Set down the records that follow exactly, every line of them.

-- Extracted data follows --

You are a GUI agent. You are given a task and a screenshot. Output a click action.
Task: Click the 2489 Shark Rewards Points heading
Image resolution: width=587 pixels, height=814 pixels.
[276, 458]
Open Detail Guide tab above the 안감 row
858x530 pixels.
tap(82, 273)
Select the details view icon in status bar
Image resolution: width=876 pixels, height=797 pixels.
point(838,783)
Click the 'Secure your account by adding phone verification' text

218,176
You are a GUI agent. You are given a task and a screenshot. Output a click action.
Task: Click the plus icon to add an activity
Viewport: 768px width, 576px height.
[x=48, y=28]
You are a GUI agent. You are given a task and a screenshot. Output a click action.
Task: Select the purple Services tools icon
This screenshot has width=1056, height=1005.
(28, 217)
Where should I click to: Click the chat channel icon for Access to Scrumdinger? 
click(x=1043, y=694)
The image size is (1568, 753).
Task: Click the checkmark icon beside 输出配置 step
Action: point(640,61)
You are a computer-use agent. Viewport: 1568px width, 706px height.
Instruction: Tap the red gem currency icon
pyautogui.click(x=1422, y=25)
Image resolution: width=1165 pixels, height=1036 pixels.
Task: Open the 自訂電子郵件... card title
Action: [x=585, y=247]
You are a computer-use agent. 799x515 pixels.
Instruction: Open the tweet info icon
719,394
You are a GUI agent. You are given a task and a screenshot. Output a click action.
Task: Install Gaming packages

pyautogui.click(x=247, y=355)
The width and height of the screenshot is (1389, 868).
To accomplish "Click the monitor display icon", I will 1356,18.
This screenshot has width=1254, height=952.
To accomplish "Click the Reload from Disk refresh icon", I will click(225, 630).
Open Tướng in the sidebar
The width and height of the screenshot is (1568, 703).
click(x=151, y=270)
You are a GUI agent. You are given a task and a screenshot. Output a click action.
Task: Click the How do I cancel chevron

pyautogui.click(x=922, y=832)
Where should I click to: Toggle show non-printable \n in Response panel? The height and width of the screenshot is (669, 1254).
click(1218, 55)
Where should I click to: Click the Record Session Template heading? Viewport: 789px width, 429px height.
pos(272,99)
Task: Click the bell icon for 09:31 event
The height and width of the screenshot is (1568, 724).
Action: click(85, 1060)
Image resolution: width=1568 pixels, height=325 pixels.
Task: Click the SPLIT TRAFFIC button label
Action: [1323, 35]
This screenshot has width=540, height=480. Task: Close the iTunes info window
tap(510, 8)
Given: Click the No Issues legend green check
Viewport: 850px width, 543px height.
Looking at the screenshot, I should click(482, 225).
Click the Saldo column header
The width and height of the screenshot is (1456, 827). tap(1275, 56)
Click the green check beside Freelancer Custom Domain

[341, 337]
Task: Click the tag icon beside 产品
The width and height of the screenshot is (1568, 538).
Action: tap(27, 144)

-- Extracted data concluded --

- _Task answer_:
You are a GUI agent. You are given a task and a screenshot. Output a click action.
Task: Click the 2489 Shark Rewards Points heading
Image resolution: width=587 pixels, height=814 pixels.
[276, 458]
Open Detail Guide tab above the 안감 row
858x530 pixels.
tap(82, 273)
Select the details view icon in status bar
Image resolution: width=876 pixels, height=797 pixels.
point(838,783)
Click the 'Secure your account by adding phone verification' text

218,176
You are a GUI agent. You are given a task and a screenshot. Output a click action.
Task: Click the plus icon to add an activity
Viewport: 768px width, 576px height.
[x=48, y=28]
You are a GUI agent. You are given a task and a screenshot. Output a click action.
Task: Select the purple Services tools icon
This screenshot has width=1056, height=1005.
(28, 217)
Where should I click to: Click the chat channel icon for Access to Scrumdinger? 
click(x=1043, y=694)
The image size is (1568, 753).
Task: Click the checkmark icon beside 输出配置 step
Action: point(640,61)
You are a computer-use agent. Viewport: 1568px width, 706px height.
Instruction: Tap the red gem currency icon
pyautogui.click(x=1422, y=25)
Image resolution: width=1165 pixels, height=1036 pixels.
Task: Open the 自訂電子郵件... card title
Action: [x=585, y=247]
You are a computer-use agent. 799x515 pixels.
Instruction: Open the tweet info icon
719,394
You are a GUI agent. You are given a task and a screenshot. Output a click action.
Task: Install Gaming packages

pyautogui.click(x=247, y=355)
The width and height of the screenshot is (1389, 868).
To accomplish "Click the monitor display icon", I will 1356,18.
This screenshot has width=1254, height=952.
To accomplish "Click the Reload from Disk refresh icon", I will click(225, 630).
Open Tướng in the sidebar
The width and height of the screenshot is (1568, 703).
click(x=151, y=270)
You are a GUI agent. You are given a task and a screenshot. Output a click action.
Task: Click the How do I cancel chevron

pyautogui.click(x=922, y=832)
Where should I click to: Toggle show non-printable \n in Response panel? The height and width of the screenshot is (669, 1254).
click(1218, 55)
Where should I click to: Click the Record Session Template heading? Viewport: 789px width, 429px height.
pos(272,99)
Task: Click the bell icon for 09:31 event
The height and width of the screenshot is (1568, 724).
Action: click(85, 1060)
Image resolution: width=1568 pixels, height=325 pixels.
Task: Click the SPLIT TRAFFIC button label
Action: [1323, 35]
This screenshot has width=540, height=480. Task: Close the iTunes info window
tap(510, 8)
Given: Click the No Issues legend green check
Viewport: 850px width, 543px height.
Looking at the screenshot, I should click(482, 225).
Click the Saldo column header
The width and height of the screenshot is (1456, 827). tap(1275, 56)
Click the green check beside Freelancer Custom Domain

[341, 337]
Task: Click the tag icon beside 产品
The width and height of the screenshot is (1568, 538).
Action: tap(27, 144)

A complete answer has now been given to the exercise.